Set down all of the data exactly. Pictures stay out of the copy.

• _INFORMATION SHOWN_
+++

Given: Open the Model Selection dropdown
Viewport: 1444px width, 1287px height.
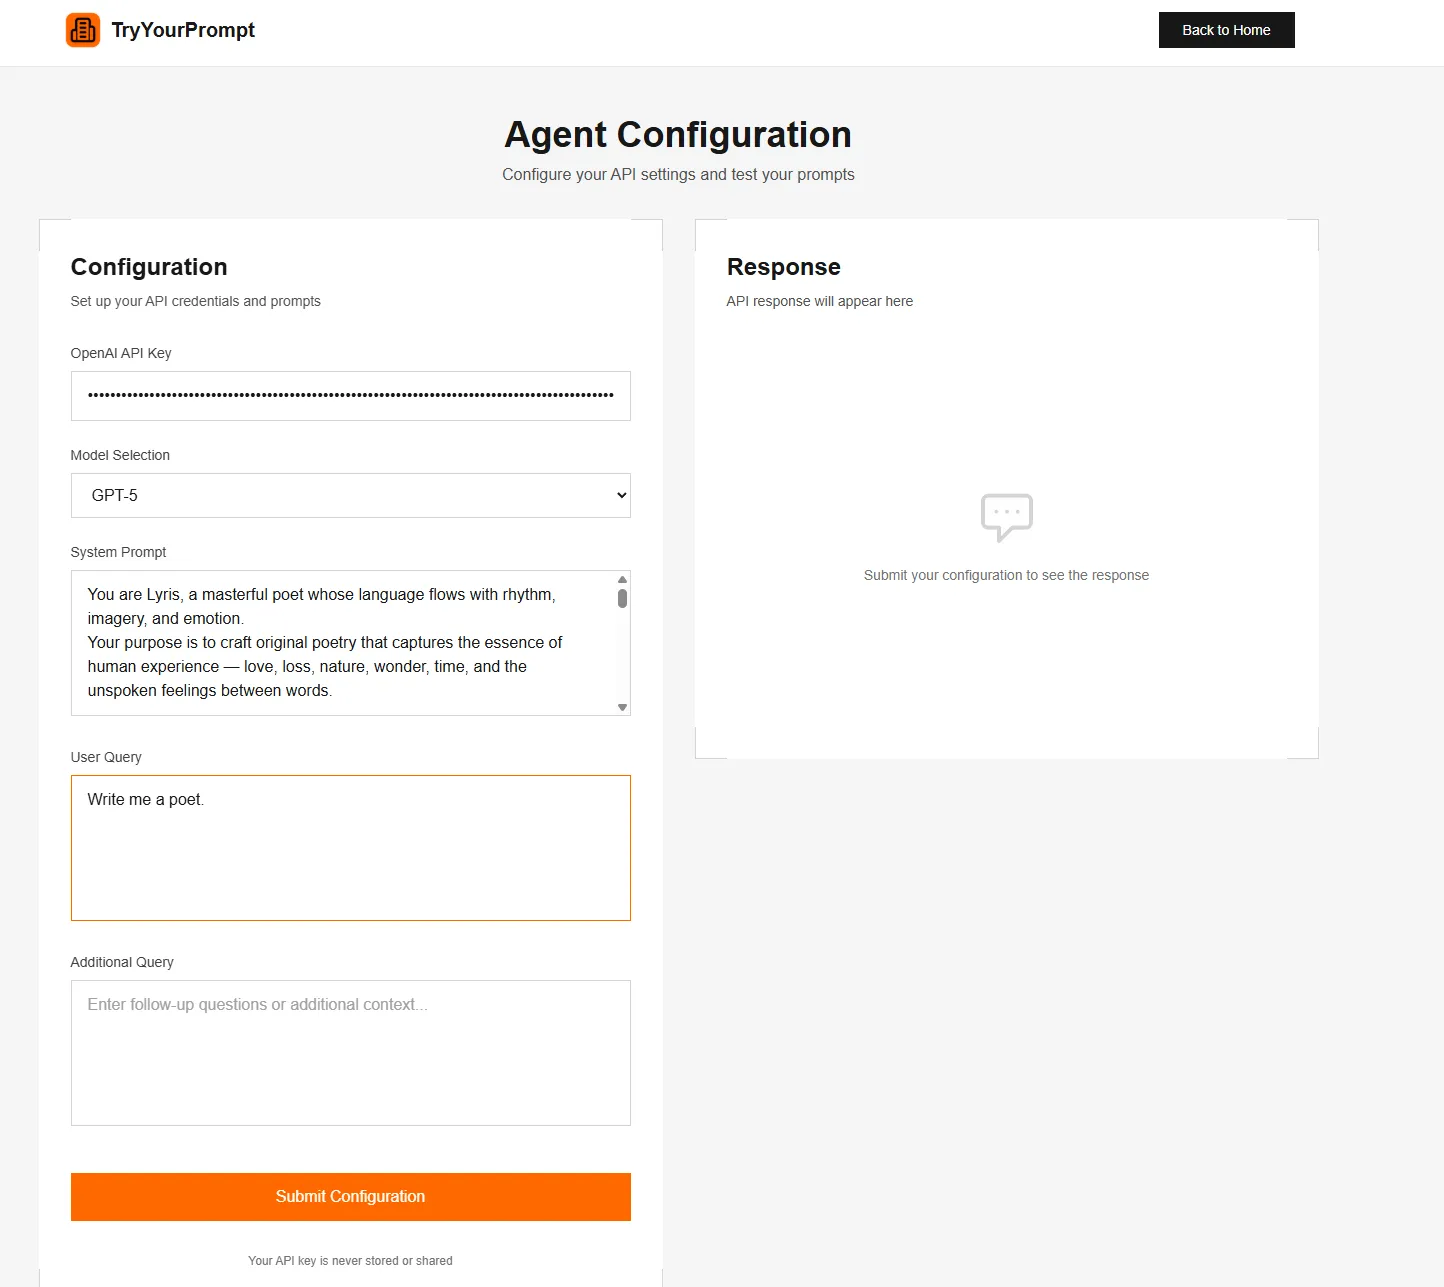Looking at the screenshot, I should tap(350, 495).
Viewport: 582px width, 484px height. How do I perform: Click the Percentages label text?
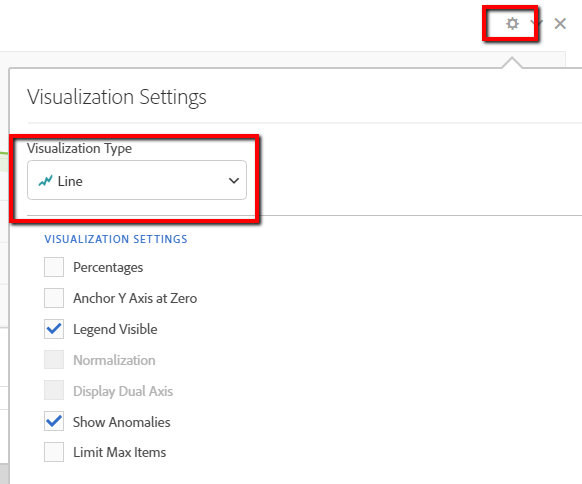tap(108, 268)

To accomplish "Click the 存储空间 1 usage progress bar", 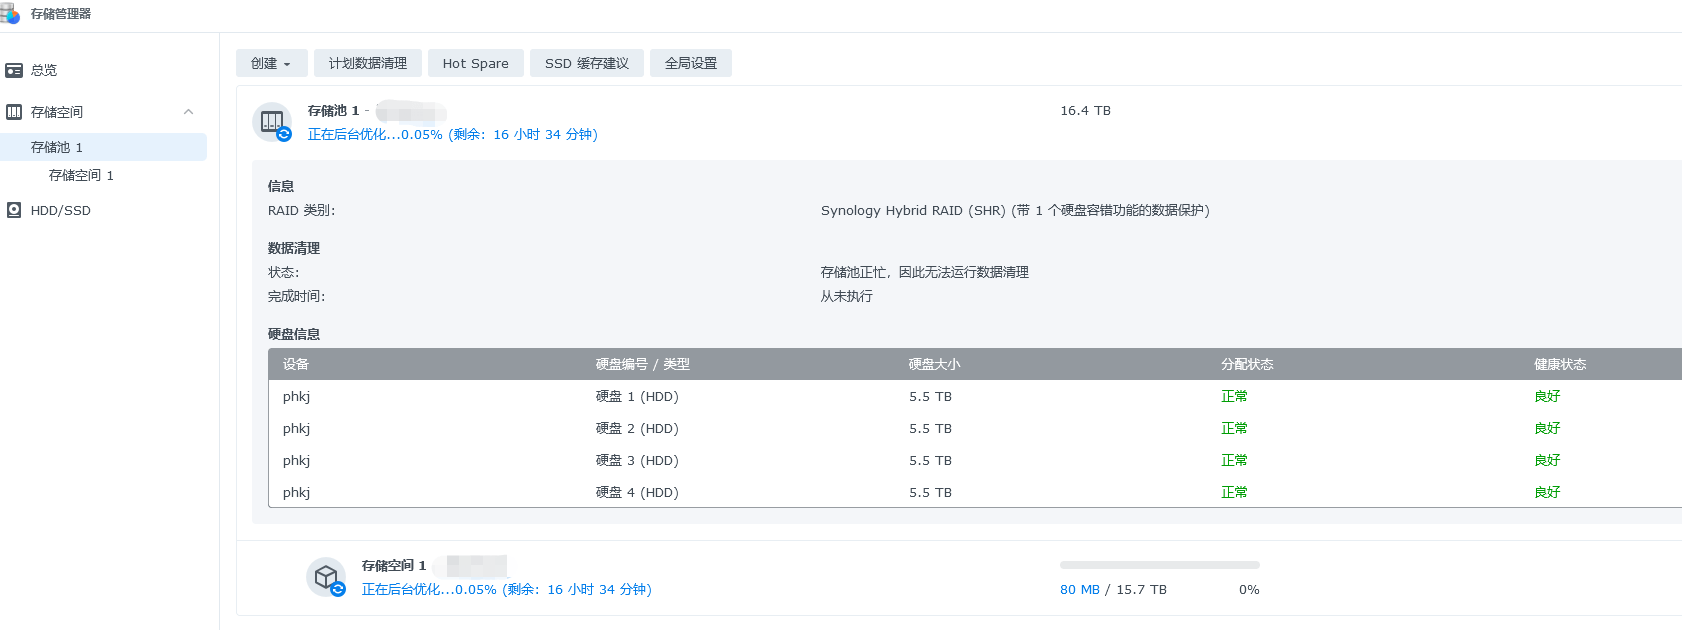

+++

• _RESULT OF THE EXERCISE_
Given: Open the Model Selection dropdown
Viewport: 1444px width, 1287px height.
Looking at the screenshot, I should tap(350, 495).
Viewport: 582px width, 484px height. How do I perform: Click the Percentages label text?
tap(108, 268)

To accomplish "Click the 存储空间 1 usage progress bar", 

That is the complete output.